= Hollomon–Jaffe parameter =

Parameter describing the effect of a heat treatment at a temperature for a certain time

The Hollomon–Jaffe parameter (HP), also generally known as the Larson–Miller parameter, describes the effect of a heat treatment at a temperature for a certain time.
This parameter is especially used to describe the tempering of steels, so that it is also called tempering parameter.

==Effect==
The effect of the heat treatment depends on its temperature and its time. The same effect can be achieved with a low temperature and a long holding time, or with a higher temperature and a short holding time.

==Formula==
In the Hollomon–Jaffe parameter, this exchangeability of time and temperature can be described by the following formula:

$H_p = \frac {(273.15 + T)}{1000} \cdot (C + \log(t))$

This formula is not consistent concerning the units; the parameters must be entered in a certain manner. T is in degrees Celsius. The argument of the logarithmic function has the unit hours. C is a parameter unique to the material used. The Hollomon parameter itself is unitless and realistic numeric values vary between 15 and 21.

$H_p = T (C + \log(t)) \,$

where T is in kilokelvins, t is in hours, and C is the same as above.

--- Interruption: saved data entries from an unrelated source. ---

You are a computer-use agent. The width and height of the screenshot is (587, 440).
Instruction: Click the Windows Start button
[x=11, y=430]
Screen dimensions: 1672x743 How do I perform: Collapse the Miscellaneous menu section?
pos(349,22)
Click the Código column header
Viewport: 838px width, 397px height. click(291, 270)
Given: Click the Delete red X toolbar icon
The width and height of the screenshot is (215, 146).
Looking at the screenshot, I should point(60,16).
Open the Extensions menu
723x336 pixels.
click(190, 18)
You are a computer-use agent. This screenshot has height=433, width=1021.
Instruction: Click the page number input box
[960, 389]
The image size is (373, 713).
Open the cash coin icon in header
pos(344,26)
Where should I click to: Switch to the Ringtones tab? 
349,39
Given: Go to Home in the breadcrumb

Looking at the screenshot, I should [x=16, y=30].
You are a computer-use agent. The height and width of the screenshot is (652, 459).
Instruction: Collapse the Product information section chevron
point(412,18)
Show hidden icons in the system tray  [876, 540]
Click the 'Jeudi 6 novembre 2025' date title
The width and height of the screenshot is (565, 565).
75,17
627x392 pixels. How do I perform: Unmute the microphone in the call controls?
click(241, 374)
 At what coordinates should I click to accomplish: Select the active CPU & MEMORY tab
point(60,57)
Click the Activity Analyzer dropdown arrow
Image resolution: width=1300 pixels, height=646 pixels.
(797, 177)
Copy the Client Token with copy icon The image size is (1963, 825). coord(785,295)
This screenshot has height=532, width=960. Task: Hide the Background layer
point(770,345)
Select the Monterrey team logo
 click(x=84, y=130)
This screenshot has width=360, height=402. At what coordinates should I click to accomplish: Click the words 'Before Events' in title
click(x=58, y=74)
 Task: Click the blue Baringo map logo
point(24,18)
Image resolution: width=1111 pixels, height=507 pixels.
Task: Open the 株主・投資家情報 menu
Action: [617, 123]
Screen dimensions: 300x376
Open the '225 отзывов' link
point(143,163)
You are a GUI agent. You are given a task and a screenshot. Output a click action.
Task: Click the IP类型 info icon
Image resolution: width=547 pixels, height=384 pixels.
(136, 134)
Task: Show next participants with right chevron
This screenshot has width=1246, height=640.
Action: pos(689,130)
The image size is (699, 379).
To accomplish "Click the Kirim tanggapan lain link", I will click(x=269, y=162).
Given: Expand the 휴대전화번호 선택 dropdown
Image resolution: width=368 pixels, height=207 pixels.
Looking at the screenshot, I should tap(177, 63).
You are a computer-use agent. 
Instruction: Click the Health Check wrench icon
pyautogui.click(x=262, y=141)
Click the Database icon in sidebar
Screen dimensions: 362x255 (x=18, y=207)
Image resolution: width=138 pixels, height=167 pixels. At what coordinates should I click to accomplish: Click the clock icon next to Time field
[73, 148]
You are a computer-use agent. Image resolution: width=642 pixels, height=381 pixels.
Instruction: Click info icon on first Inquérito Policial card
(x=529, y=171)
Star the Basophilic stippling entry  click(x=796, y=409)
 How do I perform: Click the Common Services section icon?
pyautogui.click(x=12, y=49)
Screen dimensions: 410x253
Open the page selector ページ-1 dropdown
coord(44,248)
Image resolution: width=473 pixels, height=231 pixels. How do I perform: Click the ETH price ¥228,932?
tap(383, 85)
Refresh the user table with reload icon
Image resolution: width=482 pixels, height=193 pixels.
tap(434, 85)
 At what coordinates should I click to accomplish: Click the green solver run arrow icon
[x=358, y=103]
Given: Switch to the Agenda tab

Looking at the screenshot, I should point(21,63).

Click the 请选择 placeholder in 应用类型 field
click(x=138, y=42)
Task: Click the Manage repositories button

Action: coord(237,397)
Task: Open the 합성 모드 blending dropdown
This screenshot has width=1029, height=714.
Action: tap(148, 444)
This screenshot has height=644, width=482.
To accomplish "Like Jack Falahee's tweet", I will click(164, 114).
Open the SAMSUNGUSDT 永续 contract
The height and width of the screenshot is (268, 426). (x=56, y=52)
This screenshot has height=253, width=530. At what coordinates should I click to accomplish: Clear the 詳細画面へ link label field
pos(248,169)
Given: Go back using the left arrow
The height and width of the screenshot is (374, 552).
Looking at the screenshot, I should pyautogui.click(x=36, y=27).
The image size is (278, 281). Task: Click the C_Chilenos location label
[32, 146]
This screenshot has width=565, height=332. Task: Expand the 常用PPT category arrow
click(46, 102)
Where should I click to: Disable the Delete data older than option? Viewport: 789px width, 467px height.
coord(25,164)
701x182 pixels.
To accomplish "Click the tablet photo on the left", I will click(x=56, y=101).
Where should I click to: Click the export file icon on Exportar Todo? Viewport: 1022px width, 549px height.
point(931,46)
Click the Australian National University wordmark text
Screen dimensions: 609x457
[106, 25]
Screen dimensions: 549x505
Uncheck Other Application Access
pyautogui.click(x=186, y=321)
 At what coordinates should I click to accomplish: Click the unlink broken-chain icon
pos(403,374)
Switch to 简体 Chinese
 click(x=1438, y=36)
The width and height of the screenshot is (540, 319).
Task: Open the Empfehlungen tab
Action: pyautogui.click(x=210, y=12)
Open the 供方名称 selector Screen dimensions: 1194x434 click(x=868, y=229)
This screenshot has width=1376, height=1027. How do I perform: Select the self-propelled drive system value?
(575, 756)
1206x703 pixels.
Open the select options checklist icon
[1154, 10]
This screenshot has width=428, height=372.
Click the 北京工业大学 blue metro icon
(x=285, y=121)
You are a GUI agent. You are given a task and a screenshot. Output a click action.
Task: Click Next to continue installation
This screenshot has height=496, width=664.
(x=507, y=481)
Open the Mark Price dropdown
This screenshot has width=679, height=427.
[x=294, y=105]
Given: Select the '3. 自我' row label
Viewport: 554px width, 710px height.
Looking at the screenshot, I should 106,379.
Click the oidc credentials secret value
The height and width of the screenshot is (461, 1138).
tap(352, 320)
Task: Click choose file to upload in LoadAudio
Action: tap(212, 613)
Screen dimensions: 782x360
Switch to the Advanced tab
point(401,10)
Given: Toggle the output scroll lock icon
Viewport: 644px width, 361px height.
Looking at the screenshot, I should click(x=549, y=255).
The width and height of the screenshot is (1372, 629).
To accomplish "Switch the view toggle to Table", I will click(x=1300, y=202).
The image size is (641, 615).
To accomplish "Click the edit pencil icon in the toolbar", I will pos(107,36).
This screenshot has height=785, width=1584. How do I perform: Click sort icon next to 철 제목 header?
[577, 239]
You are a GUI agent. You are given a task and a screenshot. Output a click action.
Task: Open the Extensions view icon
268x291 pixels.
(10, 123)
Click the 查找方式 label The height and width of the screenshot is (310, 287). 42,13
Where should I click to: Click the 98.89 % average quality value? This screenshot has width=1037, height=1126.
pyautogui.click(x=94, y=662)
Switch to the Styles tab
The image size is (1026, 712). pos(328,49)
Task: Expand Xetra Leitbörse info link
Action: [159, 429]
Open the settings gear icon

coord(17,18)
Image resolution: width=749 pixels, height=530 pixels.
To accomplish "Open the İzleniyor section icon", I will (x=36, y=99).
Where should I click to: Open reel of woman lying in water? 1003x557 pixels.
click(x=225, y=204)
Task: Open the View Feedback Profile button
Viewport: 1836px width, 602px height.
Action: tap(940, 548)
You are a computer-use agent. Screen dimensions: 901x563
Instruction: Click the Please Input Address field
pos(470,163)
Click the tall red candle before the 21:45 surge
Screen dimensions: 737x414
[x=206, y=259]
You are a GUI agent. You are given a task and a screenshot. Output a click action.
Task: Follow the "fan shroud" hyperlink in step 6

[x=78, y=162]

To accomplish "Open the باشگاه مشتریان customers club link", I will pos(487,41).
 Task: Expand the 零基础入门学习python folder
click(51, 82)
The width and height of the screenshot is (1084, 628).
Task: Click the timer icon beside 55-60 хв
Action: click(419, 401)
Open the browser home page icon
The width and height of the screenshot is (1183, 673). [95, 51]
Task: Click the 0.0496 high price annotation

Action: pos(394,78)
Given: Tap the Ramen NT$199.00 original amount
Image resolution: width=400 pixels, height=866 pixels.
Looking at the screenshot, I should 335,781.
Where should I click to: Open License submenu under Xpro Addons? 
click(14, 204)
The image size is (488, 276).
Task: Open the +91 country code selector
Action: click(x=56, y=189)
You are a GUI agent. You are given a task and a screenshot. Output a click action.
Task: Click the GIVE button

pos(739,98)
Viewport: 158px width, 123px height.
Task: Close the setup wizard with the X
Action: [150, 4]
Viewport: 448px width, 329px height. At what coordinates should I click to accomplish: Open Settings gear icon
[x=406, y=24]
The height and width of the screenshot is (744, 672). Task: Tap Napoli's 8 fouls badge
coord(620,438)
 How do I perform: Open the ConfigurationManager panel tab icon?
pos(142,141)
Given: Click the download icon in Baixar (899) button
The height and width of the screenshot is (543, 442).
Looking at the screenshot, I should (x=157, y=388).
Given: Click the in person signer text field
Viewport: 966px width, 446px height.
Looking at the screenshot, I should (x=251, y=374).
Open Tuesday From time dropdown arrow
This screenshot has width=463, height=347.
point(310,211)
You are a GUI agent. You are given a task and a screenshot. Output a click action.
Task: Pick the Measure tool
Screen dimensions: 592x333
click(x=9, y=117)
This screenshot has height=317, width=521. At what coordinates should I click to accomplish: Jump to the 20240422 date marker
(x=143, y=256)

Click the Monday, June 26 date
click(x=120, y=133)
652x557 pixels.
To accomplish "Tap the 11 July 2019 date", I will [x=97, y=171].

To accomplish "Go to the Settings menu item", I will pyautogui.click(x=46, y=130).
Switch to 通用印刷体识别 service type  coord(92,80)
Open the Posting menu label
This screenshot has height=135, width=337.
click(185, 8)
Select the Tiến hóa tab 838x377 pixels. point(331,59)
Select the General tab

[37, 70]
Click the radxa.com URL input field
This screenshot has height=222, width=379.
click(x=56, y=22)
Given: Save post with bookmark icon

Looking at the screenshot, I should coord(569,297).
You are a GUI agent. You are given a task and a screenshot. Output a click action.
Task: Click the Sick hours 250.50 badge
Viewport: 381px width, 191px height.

Holloman and Jaffe determined the value of C experimentally by plotting hardness versus tempering time for a series of tempering temperatures of interest and interpolating the data to obtain the time necessary to yield a number of different hardness values. This work was based on six different heats of plain carbon steels with carbon contents varying from 0.35%–1.15%. The value of C was found to vary somewhat for different steels and decrease linearly with the carbon content of a steel grade. Holloman and Jaffe proposed that C = 19.5 for carbon and alloy steels with carbon contents of 0.25%–0.4%; and C = 15 for tool steels with carbon contents of 0.9%–1.2%.